Extracted information
_____

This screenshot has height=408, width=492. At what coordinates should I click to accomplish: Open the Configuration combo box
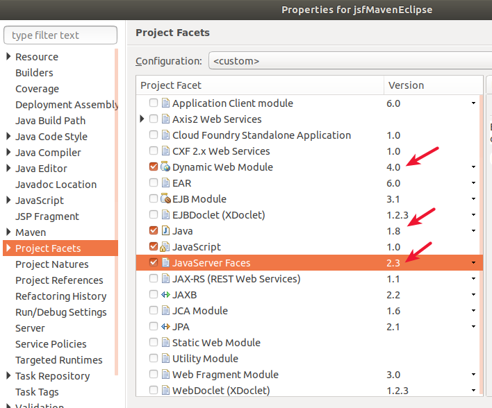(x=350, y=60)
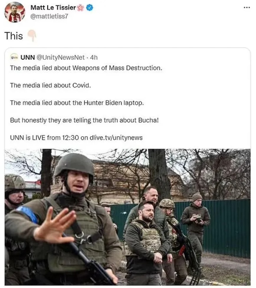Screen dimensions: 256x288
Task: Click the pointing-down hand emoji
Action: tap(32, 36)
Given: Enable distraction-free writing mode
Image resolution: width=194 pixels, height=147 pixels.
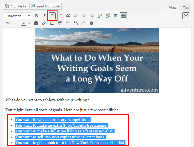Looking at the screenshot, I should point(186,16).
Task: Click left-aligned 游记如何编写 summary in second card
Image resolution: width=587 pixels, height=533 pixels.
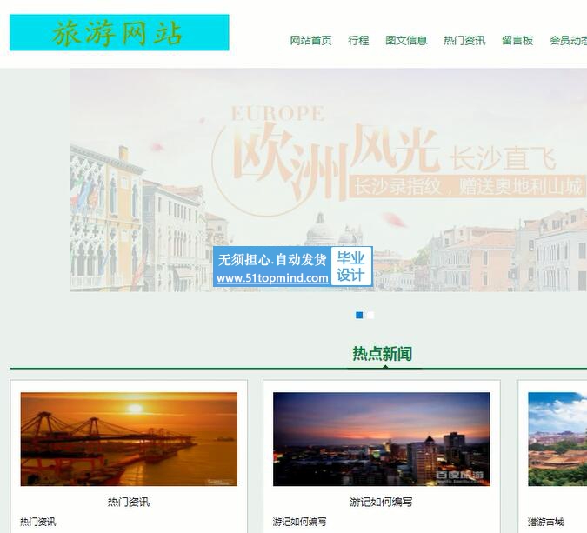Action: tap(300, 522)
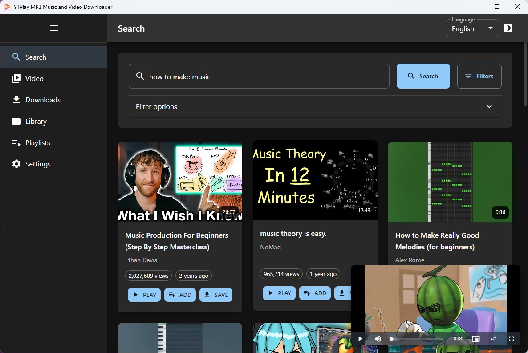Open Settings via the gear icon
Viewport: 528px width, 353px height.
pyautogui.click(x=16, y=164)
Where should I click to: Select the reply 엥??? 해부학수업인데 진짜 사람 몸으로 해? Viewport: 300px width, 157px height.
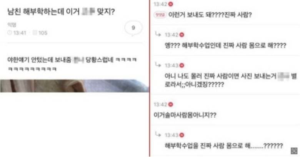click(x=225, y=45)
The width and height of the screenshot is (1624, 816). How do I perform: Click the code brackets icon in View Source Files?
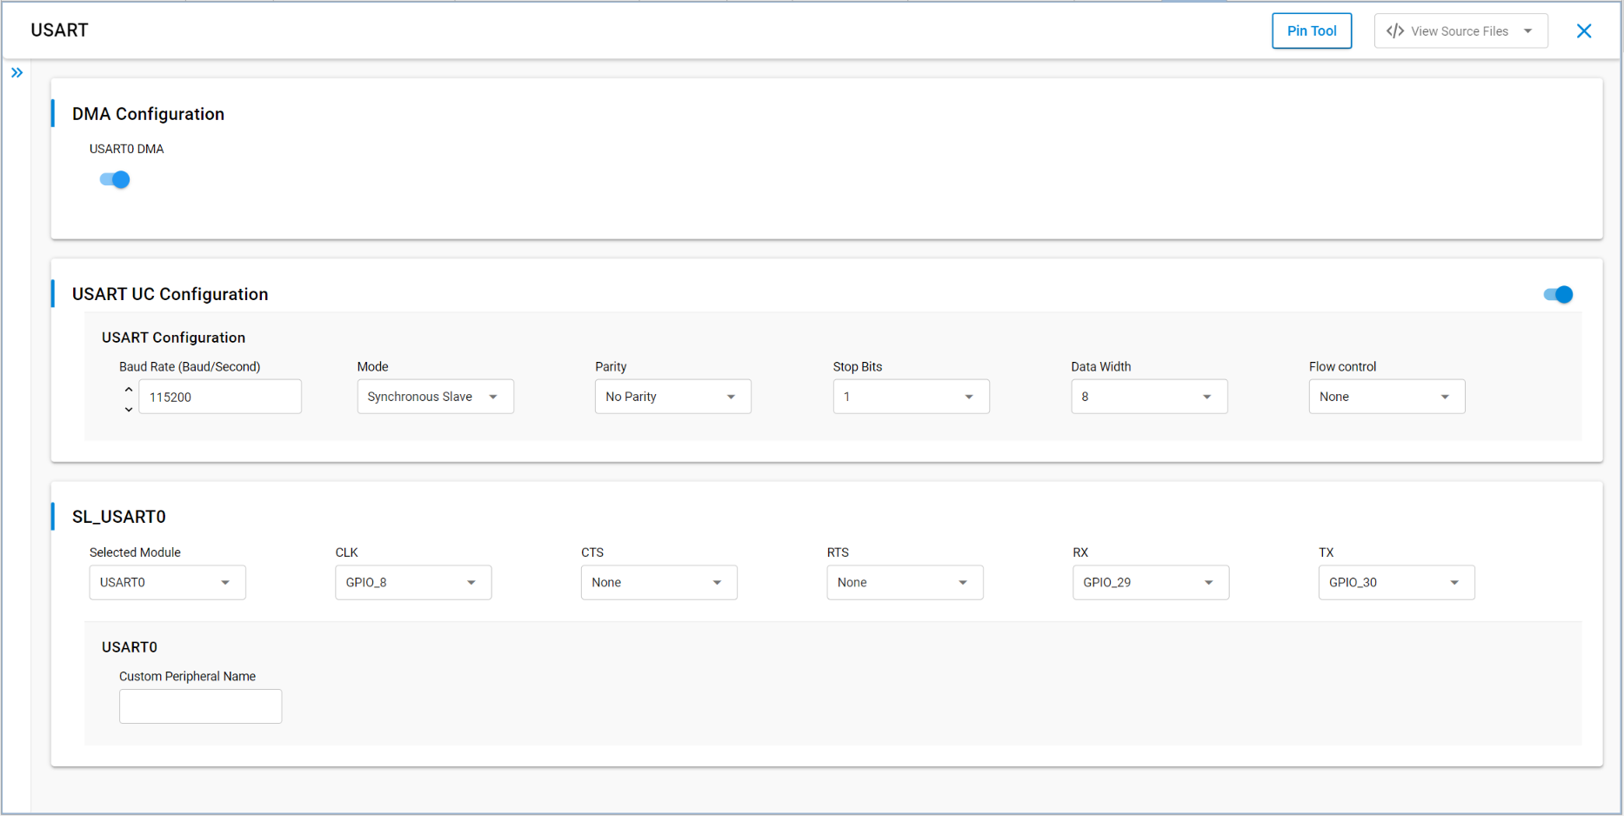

_____

Instructions for the task
The lines to copy run from the one with "Image resolution: width=587" through the end of the material. Write them out exactly, leaving out the pictures.

Expected output
Image resolution: width=587 pixels, height=533 pixels.
Action: tap(300, 522)
Open Settings via the gear icon
Viewport: 528px width, 353px height.
pyautogui.click(x=16, y=164)
Where should I click to: Select the reply 엥??? 해부학수업인데 진짜 사람 몸으로 해? Viewport: 300px width, 157px height.
click(x=225, y=45)
The width and height of the screenshot is (1624, 816). How do I perform: Click the code brackets icon in View Source Files?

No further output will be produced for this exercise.